0

I run a php script that uses the wikipedia api to locate wikipedia pages about certain movies, based on a long list with titles and year of release. This takes 1-2 seconds per query on average, and I do about 5 queries per minute. This has been working well for years. But since february 11 it suddenly became very slow : 30 seconds per query seems the norm now.

This is a example from a random movie in my list, and the link my script loads with file_get_contents();

http://en.wikipedia.org/w/api.php?action=query&prop=revisions&rvprop=content&format=yaml&rvsection=0&titles=Deceiver_(film)

I can put this link in my browser directly and it takes no more than a few seconds to load and open it. So I don't think the wikipedia api servers have suddenly become slow. When I load the link to my php script from my webserver in my browser, it takes between 20 to 40 seconds before the page is loaded and the result from one query is shown. When I run the php script from the command line of my webserver, I have the same slow loading times. My script still manage to save some results to the database now and then, so I'm probably not blocked either.

Other parts of my php scripts have not slowed down. There is a whole bunch of calculations done with the results of the wikipedia api, and all that is still working at a regular speed. So my webserver is still healthy. The load is always pretty low, and I'm not even using this server for something else. I have restarted apache, but found no difference in loading times.

My questions :

  • has something changed in the wikipedia api system recently ? Perhaps my way of using it is outdated and I need to use something new ?

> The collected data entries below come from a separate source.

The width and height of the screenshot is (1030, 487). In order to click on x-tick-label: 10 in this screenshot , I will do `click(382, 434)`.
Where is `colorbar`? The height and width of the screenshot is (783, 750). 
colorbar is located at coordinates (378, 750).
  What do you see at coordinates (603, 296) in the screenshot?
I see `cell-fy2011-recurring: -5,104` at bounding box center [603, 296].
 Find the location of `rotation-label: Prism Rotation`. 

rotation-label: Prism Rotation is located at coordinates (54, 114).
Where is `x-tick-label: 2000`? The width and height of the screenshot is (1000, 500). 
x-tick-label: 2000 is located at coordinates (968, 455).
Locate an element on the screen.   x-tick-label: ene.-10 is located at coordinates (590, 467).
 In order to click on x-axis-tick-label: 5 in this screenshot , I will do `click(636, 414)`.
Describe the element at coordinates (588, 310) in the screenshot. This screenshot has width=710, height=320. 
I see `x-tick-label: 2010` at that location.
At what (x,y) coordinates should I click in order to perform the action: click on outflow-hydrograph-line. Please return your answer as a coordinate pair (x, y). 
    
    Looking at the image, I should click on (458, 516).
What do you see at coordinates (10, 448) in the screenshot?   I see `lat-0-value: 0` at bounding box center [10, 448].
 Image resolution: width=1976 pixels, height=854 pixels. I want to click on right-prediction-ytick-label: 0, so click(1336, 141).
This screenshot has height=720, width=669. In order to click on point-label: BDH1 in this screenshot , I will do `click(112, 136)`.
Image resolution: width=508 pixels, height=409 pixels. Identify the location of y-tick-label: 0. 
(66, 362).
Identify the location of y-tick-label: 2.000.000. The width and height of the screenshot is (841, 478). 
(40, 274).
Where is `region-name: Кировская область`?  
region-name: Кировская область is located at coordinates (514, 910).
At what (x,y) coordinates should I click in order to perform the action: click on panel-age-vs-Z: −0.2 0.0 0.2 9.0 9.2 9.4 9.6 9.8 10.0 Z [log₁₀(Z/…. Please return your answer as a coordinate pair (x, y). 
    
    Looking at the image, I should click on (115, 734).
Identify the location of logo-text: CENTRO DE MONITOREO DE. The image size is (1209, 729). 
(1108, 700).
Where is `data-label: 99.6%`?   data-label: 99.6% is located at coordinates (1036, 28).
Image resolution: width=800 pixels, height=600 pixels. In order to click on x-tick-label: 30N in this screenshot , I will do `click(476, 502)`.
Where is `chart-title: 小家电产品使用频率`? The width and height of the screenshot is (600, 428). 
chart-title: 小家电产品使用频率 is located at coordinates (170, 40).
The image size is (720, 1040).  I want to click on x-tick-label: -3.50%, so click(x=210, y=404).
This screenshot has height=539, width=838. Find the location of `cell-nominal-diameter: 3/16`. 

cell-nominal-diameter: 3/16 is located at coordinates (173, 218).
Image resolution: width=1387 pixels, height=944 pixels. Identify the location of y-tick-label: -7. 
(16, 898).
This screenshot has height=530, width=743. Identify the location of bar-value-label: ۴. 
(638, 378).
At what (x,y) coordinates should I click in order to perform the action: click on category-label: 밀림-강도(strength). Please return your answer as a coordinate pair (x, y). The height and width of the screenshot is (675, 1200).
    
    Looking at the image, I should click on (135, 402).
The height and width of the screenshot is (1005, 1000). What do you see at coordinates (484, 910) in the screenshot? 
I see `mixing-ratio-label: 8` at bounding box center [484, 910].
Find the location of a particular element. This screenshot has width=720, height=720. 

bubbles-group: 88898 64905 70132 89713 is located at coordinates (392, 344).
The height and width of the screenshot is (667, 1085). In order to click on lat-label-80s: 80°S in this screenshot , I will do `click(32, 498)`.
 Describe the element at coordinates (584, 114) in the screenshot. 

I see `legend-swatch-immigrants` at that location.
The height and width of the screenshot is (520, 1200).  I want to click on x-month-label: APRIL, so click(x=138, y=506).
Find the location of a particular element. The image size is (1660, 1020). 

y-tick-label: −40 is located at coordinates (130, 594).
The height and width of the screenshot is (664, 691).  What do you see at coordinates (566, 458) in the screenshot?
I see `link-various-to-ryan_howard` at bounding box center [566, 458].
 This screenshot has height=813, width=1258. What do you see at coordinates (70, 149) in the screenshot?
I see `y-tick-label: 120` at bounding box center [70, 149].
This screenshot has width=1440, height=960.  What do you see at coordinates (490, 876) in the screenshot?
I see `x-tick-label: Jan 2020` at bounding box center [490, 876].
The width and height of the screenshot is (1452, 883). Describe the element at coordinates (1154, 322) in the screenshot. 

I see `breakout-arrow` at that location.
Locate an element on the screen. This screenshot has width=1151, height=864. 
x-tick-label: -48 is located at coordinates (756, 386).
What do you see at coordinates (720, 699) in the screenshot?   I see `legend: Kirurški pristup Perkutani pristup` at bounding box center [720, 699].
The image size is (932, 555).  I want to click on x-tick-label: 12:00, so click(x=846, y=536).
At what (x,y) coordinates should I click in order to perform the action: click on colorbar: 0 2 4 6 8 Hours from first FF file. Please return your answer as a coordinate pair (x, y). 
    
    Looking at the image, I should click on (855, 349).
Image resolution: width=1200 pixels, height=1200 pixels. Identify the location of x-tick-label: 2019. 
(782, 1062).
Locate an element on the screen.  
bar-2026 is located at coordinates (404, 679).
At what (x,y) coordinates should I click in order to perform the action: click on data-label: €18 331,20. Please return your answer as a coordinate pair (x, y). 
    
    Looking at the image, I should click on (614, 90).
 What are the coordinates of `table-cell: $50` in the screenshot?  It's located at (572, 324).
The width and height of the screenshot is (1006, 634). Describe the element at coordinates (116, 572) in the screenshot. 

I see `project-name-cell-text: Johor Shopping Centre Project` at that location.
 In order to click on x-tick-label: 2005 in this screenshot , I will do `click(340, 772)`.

  • where could I look for the cause of this slow loading ? I've dug through error files and tested what I could test, but I don't even know where something goes wrong. If I knew what to look for, I might perhaps easily fix it.

Nemo
  • 2,441
  • 2
  • 29
  • 63
Deceti
  • 51
  • 3
  • 1
    or perhaps you're being throttled? – Marc B Feb 17 '13 at 23:38
  • try the php issued request on a different host. that may shed light on network issues. also try using curl, and use curl_getinfo() to get low level debug info. – goat Feb 17 '13 at 23:39
  • I'm now testing with curl_getinfo() on my current host (#1) and a different host (#2) . Host#1 has 5.2 seconds for one query through curl wich is slow, host#2 has 0.2 seconds wich seems normal. The values 'connect_time' and 'pretransfer_time' of host#1 are about 5 seconds higher than those on host#2. 'speed_download' of #2 is about 20 times the value of that on #1 . Everything else (like 'namelookup_time') is about the same. I'm still trying to make sense of it, but it's something. – Deceti Feb 18 '13 at 00:41
  • I'm also trying out different sites to load through curl, and most of the time both hosts load same sites at very similar speeds. Sometimes that 5 second difference comes up again though. So far I'm not seeing a pattern. Both of those servers I'm testing on are located in the same datacenter. – Deceti Feb 18 '13 at 01:39

1 Answers1

0

git log --until=2013-02-11 --merges in operations/puppet.git shows no changes on that day. Sounds like a DNS issue or similar on your end.

Nemo
  • 2,441
  • 2
  • 29
  • 63